Gaza Conflict Exposes “Two-State Solution” Fallacy
Over thirty years of negotiations to end the conflict over the "Holy Land" by establishing a Jewish Israel and Muslim Palestine have come up empty.
For approximately a century, Muslims and Jews have been contending for political control over a part of the world labeled “the Holy Land” by the followers of three great religions – Christianity, Islam, and Judaism. In 1948, Jewish residents of the parts of the “Holy Land” named “Palestine” by the British Empire and The League of Nations, created a Jewish state named Israel. Elements of “Palestine” that remained under Muslim Arab political control fell at that time under the sovereignty of Jordan (“the West Bank”) and Egypt (“Gaza”).
Since creation, Israel has always emerged victorious whenever the Muslim-Jewish competition for “the Holy Land” has descended into military conflict. This pattern appears to be on course for repetition in the war that Hamas began with its heinous October 7 attack on Gaza’s peaceful Jewish neighbors.
The current conflict in Gaza, along with prior Hamas attacks against Israeli territory from Gaza, have made it abundantly clear that the Camp David Accords’ Gaza experiment is a failure. During the 1978 negotiations that ended the 30-year state of war between Israel and Egypt, both parties to the negotiation declined the opportunity to take sovereign control over Gaza. Egypt had exercised sovereignty over Gaza between 1948 and 1967.
By default, Gaza was reserved to be part of a future, to be negotiated, Palestinian state that would also include the territories labeled “the West Bank.” For over 40 years, U.S. negotiators have chased the chimera of the “Two-State Solution” – a Jewish Israel (whose Supreme Court has ruled emphatically that Israel is a Jewish state) side-by-side with a Muslim Palestine (The provisional Palestinian constitution declares that Islam is the country’s official religion) within the borders of “the Holy Land.” Over the course of these negotiations, Palestinian Muslims (uniformly Sunni), along with their local Christian allies, have refused at every opportunity to accept any negotiated version of a “Two-State Solution.”
In the wake of the October 7 Hamas attack, Israel understandably launched a powerful counterattack against Hamas in Gaza.

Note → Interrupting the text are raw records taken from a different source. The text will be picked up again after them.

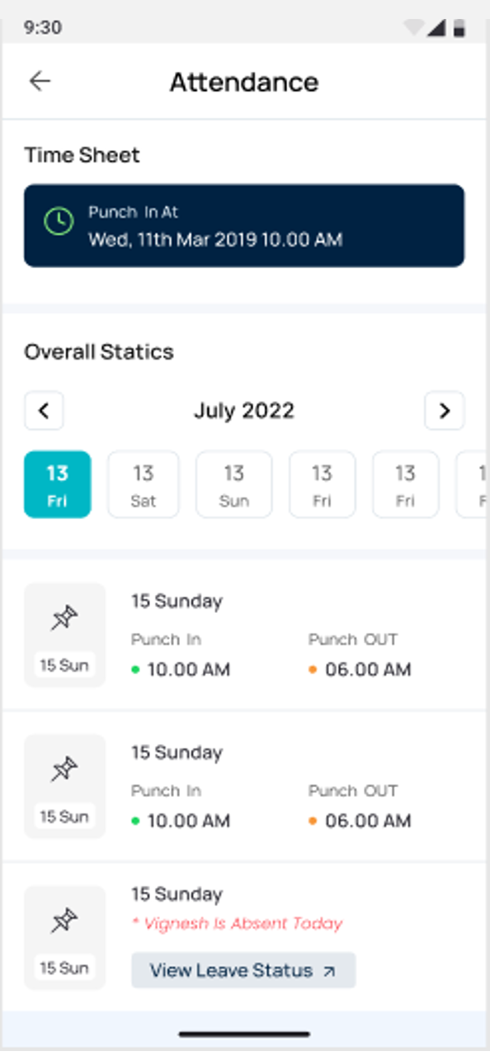Go to next month with right chevron

pyautogui.click(x=445, y=411)
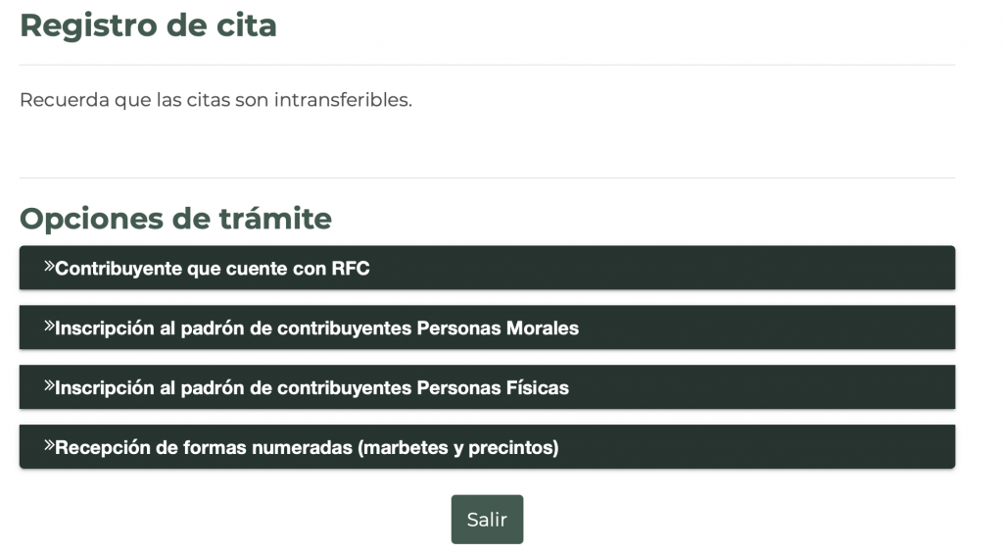
Task: Click the chevron icon beside Recepción de formas numeradas
Action: pos(49,446)
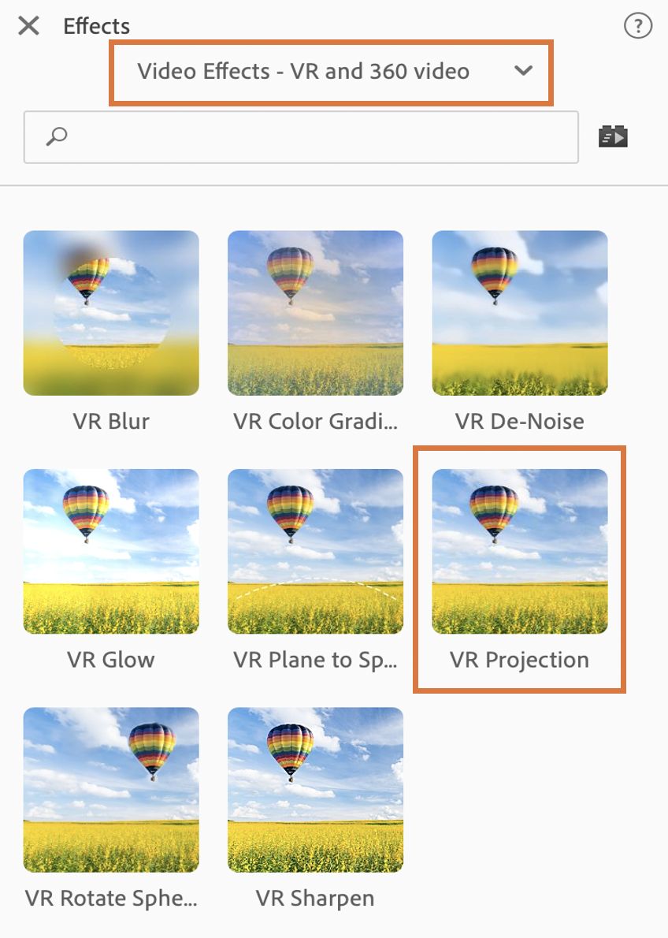This screenshot has width=668, height=938.
Task: Click inside the effects search field
Action: [301, 137]
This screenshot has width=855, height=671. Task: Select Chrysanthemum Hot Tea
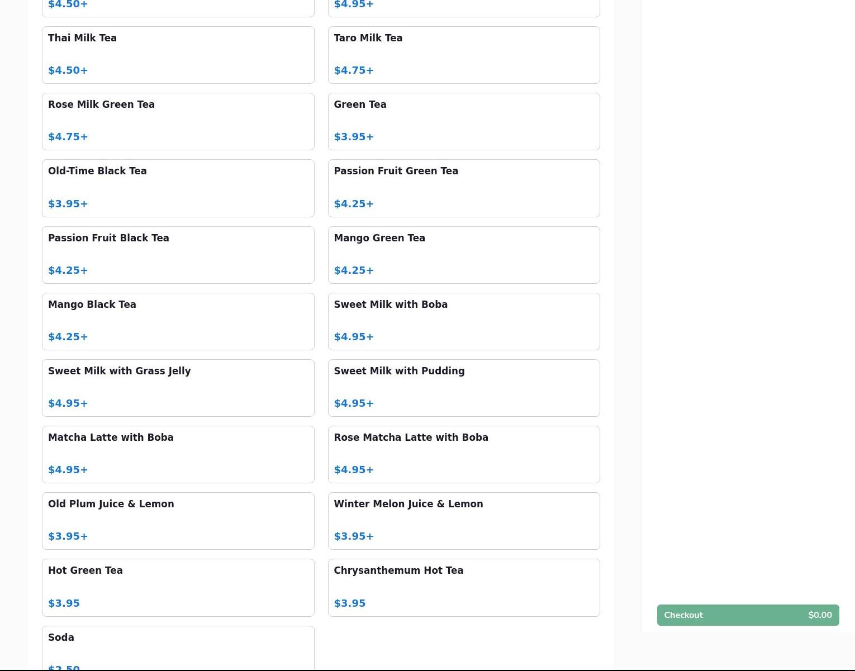coord(463,587)
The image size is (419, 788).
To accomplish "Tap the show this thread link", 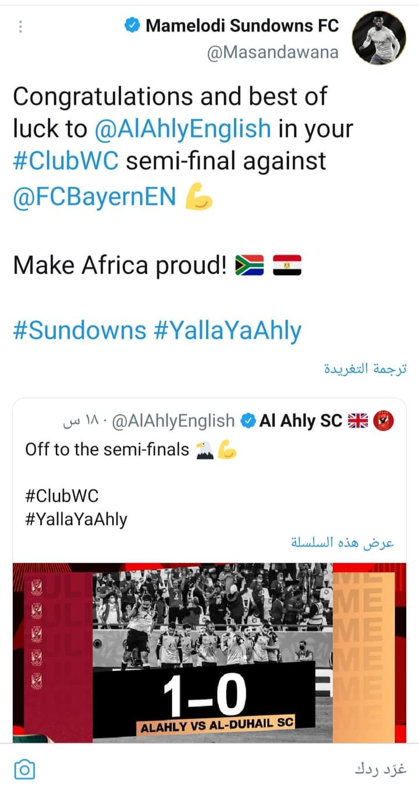I will point(342,543).
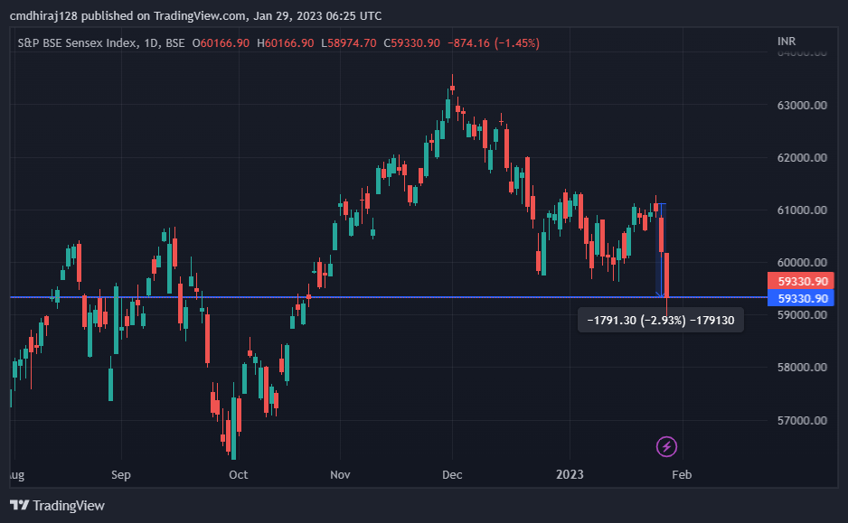Click the blue price range arrow drawing

click(661, 251)
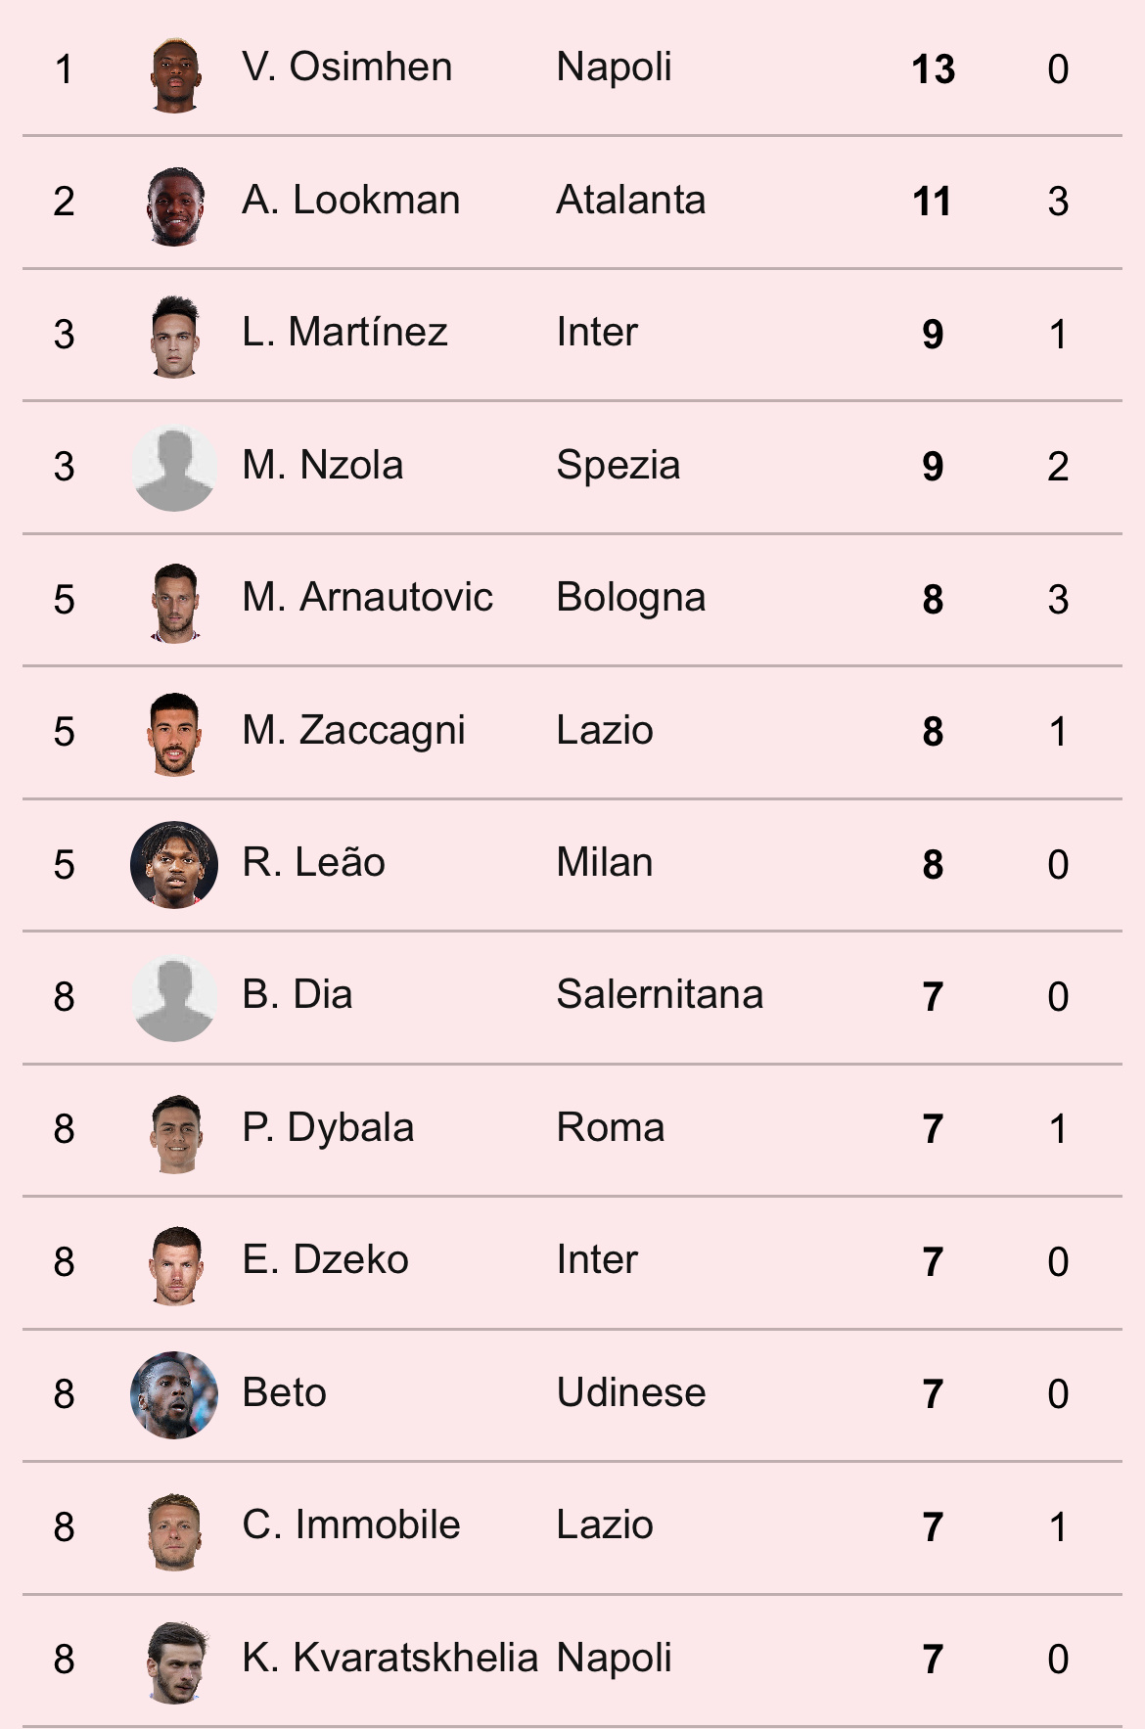Open the Atalanta team link

click(631, 201)
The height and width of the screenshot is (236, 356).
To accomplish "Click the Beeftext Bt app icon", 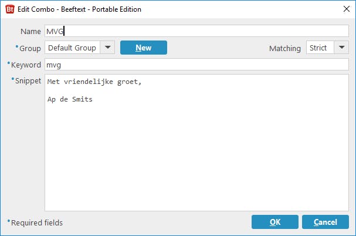I will (10, 9).
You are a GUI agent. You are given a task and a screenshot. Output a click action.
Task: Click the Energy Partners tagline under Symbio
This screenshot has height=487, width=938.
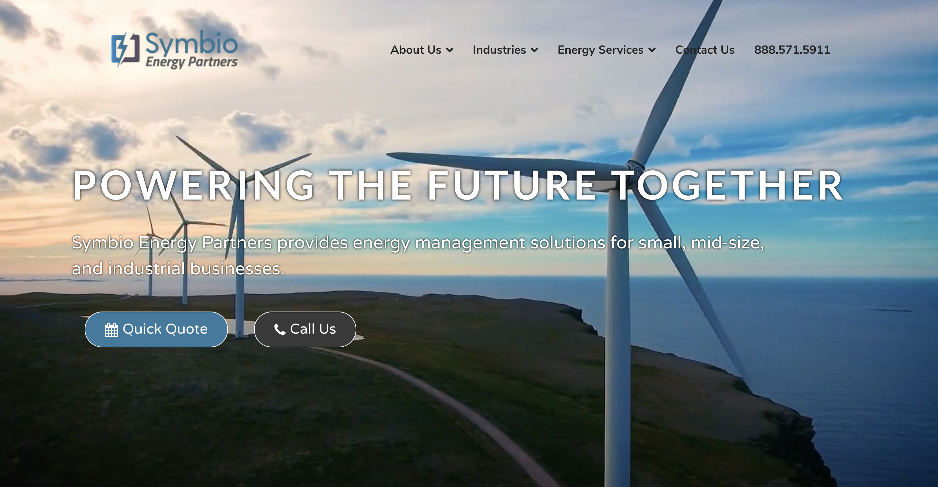192,62
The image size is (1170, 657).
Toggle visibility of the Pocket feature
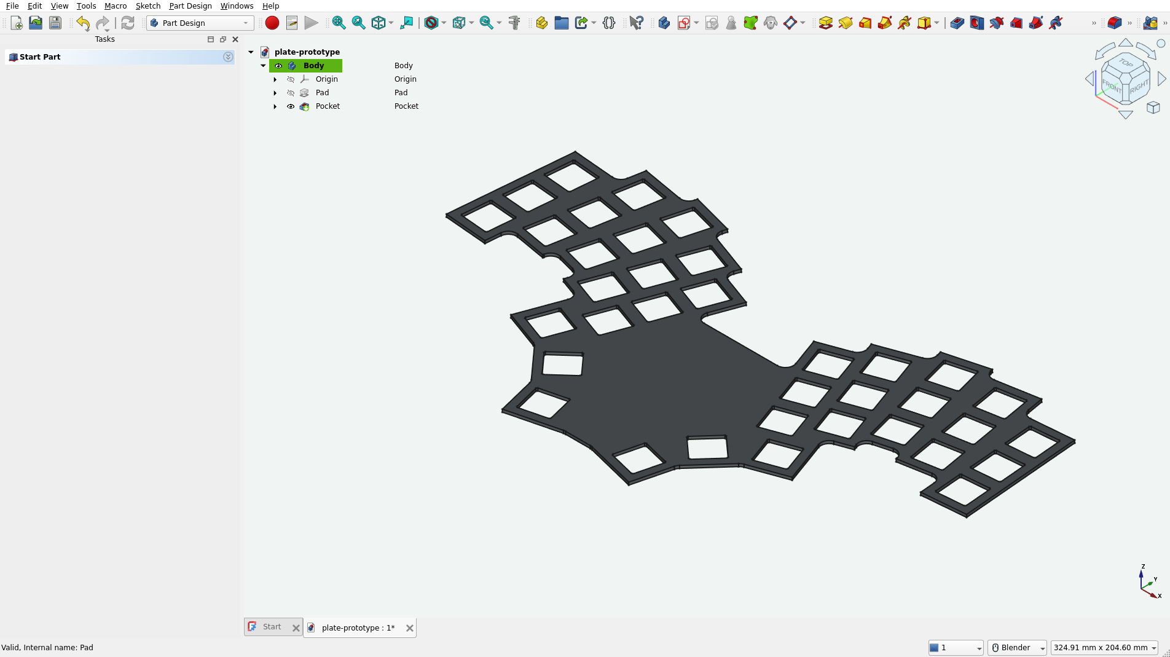[x=291, y=106]
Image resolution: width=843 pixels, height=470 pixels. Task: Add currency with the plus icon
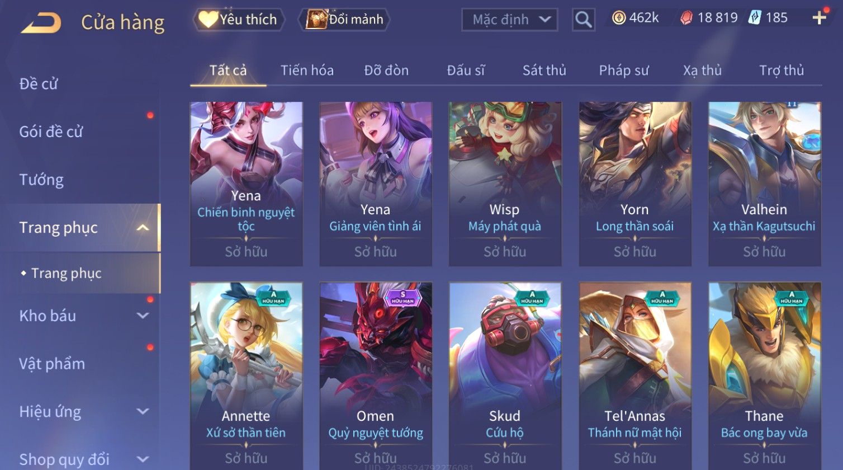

Demonstrating broad support among all Muslims for Hamas, Shi’a Hizballah militias in Lebanon responded with artillery barrages into northern Israel, and Shi’a Houthi forces in Yemen have attacked international shipping in the Red Sea. Additionally, pro-Hamas demonstrators around the world have expressed their support for Hamas and its objectives, chanting the slogan, “From the River to the Sea.”
Under the circumstances, it is hard not to conclude that Hamas and its global supporters expect to achieve a unitary Muslim-ruled state that encompasses the entire part of “the Holy Land” they call Palestine. Hamas’s atrocities committed on October 7 provide a useful template for the fate of Jewish residents once a unitary Palestine is established.
In retrospect, the possibility of negotiating a “Two-State Solution” probably died on November 4, 1995, the day former Israeli Prime Minister Yitzhak Rabin was assassinated. He was the only Jewish leader who had the strategic sense, international respect, and broad domestic political support within Israel to have engineered it. Yet even he might have been unable to overcome deep seeded perpetual Palestinian opposition to a “Two-State Solution.”
Since the latest “Holy Land” conflict began, the Biden Administration has deployed its top diplomats trying to achieve a cease fire and gain release of the hostages Hamas took on October 7. These efforts remain firmly entrenched within the “Two-State Solution” rubric that U.S. diplomats have pursued for decades. So far, U.S. diplomatic efforts have made very little progress, perhaps because the conflict’s protagonists no longer share the American “Two-State” vision for a final peace settlement. They appear to be “in it to win it.”
Inertia is a powerful force, both in Physics and in human behavior, and America’s foreign policy and national security elite have been locked into pursuit of the “Two-State Solution” for decades. The proponents of this idea are deeply vested in terms of personal and professional reputations, not to mention pocketbooks. It will take a significant force to cause a shift in U.S. policy towards one grounded in a realistic assessment of the situation – “the Two-State Solution” has no clothes. As the current Gaza conflict seems to be of insufficient force to effect such a change, the next opportunity may well be the 2024 U.S. presidential election.